Figure 1 Figure 1. Flow cytometric immunophenotype and cytological examination of ascitic fluid. (a) Flow cytometric immunophenotype of neoplastic cells from ascitic fluid (95% of infiltration). The pathological cells appear as highly scattered lymphoid cells (colored red) positive for CD45/CD79a/CD22/CD19/CD38 partially expressing CD20 (20%), kappa light chain restricted and negative for CD5/CD200/CD79b/cCD3. Colored blue normal T lymphocytes; (b) Cytological examination of ascitic fluid with May-Grunwald-Giemsa stain. Cytologic preparations appear highly cellular and composed of lymphoid cells of medium/large size often in apoptosis. Lymphoma cells are characterized by round nuclei, prominent nucleoli and abundant deeply basophilic and microvacuolated cytoplasm and show occasional mitotic figures. Several binucleated cells are also present. 

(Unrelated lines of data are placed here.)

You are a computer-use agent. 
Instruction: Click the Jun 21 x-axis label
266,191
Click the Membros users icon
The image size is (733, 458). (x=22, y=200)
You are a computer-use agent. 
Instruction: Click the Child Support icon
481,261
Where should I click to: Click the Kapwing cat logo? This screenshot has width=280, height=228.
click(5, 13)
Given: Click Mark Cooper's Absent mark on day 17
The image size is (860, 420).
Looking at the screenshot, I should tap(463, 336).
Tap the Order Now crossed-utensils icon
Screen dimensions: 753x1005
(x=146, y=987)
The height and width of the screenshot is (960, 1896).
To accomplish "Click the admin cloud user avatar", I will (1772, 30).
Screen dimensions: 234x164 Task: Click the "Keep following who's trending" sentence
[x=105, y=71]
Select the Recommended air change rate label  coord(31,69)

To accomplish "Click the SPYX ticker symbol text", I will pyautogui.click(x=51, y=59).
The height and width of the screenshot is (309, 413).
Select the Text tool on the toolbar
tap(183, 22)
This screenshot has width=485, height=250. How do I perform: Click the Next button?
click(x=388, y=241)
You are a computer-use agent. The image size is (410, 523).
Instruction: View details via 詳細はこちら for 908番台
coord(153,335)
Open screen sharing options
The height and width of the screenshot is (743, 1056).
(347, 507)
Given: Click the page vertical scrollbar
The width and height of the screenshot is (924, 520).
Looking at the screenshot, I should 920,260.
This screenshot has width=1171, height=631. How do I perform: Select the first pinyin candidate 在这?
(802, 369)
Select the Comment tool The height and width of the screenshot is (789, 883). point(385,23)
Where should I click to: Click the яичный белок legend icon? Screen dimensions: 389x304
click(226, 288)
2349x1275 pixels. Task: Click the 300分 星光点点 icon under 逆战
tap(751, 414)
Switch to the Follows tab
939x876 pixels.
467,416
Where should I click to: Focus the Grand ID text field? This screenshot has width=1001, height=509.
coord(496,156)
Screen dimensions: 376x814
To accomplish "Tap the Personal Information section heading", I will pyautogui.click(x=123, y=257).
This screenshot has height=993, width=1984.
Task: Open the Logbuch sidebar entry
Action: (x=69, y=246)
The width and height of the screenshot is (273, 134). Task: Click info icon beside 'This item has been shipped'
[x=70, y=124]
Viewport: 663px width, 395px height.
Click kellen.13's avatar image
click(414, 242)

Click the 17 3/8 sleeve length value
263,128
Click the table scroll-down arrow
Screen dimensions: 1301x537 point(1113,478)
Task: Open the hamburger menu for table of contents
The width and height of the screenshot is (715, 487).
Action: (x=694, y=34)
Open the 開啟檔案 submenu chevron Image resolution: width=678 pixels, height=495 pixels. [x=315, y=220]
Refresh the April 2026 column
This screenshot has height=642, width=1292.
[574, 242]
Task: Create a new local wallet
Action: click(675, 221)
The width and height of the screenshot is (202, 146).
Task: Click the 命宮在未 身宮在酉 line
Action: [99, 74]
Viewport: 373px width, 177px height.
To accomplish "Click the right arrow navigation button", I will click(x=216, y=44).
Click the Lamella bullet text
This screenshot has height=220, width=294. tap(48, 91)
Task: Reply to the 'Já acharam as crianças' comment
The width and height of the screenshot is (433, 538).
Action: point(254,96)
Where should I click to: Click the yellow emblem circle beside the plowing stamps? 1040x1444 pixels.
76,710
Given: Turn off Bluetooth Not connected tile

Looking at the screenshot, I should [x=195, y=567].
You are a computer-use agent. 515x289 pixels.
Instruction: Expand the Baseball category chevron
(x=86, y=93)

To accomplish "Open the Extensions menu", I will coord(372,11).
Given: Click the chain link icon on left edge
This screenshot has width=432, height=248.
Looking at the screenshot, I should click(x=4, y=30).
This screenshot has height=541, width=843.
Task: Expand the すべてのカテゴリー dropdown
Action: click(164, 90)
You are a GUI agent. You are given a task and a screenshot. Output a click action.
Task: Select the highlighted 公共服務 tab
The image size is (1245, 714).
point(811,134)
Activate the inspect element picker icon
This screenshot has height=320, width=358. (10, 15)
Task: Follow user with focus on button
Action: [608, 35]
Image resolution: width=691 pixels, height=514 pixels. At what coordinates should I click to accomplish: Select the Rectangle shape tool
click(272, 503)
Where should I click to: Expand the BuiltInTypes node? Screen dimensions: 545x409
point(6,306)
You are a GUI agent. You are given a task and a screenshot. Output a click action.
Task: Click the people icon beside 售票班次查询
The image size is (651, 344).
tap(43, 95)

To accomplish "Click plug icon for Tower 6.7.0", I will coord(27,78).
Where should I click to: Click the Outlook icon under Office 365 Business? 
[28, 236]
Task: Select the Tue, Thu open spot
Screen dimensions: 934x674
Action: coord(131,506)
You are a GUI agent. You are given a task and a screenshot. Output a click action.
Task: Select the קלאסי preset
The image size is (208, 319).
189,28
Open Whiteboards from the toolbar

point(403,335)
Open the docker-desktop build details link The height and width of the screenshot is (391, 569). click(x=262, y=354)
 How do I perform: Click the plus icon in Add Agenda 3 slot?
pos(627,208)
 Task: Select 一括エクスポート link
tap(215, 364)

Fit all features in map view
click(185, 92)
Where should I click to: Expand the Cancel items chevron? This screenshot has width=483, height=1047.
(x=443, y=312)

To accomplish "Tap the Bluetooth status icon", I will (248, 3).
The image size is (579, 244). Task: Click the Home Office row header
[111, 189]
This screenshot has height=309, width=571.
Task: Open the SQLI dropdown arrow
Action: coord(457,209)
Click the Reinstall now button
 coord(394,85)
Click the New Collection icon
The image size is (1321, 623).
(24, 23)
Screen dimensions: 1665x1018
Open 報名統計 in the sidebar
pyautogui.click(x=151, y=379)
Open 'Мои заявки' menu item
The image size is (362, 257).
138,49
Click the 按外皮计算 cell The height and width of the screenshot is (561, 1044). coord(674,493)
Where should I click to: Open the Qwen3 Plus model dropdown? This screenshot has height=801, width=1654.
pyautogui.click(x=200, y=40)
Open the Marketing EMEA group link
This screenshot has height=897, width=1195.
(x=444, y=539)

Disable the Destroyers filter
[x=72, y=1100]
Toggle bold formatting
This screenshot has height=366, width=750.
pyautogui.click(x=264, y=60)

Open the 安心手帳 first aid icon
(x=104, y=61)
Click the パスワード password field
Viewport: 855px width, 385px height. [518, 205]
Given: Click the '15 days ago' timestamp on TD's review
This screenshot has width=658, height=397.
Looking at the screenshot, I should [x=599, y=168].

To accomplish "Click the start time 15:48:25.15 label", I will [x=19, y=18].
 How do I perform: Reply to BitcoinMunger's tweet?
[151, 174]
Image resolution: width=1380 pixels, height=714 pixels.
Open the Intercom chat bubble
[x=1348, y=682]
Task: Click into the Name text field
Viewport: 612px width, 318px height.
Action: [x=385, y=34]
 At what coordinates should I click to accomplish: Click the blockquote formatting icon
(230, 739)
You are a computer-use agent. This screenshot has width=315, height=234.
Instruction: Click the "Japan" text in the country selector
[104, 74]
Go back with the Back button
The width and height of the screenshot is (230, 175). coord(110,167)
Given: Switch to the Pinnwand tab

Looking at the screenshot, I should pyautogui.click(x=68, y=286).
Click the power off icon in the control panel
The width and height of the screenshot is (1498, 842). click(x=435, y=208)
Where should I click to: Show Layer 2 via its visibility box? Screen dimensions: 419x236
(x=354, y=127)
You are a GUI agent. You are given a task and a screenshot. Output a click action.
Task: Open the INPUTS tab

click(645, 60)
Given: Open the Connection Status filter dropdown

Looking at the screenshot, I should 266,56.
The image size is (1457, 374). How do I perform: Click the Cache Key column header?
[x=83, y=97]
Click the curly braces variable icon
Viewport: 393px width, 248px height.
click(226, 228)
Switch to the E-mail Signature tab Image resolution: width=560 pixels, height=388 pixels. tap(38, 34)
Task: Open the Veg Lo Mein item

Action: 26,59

Peritoneal lymphomatosis is a rare form of extranodal lymphoproliferative disease, frequently associated with diffuse large B-cell lymphoma (DLBCL) and Burkitt's lymphoma.[3] Considering the recent history of PTCL-NOS in our patient, a relapse of the T-cell disease was suspected, although T-cell peritoneal lymphomatosis is extremely rare and usually secondary to intestinal localization.[4] Thanks to a prompt MFC exam with cytology and IHC afterward, we obtained an early diagnosis by avoiding a biopsy exam. Although DLBCL is ideally diagnosed from an excisional biopsy of a suspicious lymph node or tissue, morphologic and cytometry exams should be considered when an invasive diagnostic procedure is not possible. Immunophenotyping by MFC is a rapid and efficient technique adjunct to conventional diagnostic cytopathology in evaluating serous effusions for lymphomatous involvement.[5-6] Studies like MFC and IHC staining help lead to an accurate diagnosis allowing the identification of the molecular characteristics of the lymphoma and its immunophenotype, which dictate treatment decisions.[7-10] This case was interesting as the clinical signs and symptoms could suggest a relapse of PTCL-NOS diagnosed and treated four years before; however, FCM, cytology with IHC, and molecular biology investigations excluded this hypothesis.
In conclusion, MFC could be an extremely useful and rapid method in the integrated diagnostic process with cytology and IHC to obtain a proper diagnosis of NHL to quickly start appropriate therapy, also in the absence of tumor samples for a complete histopathology examination.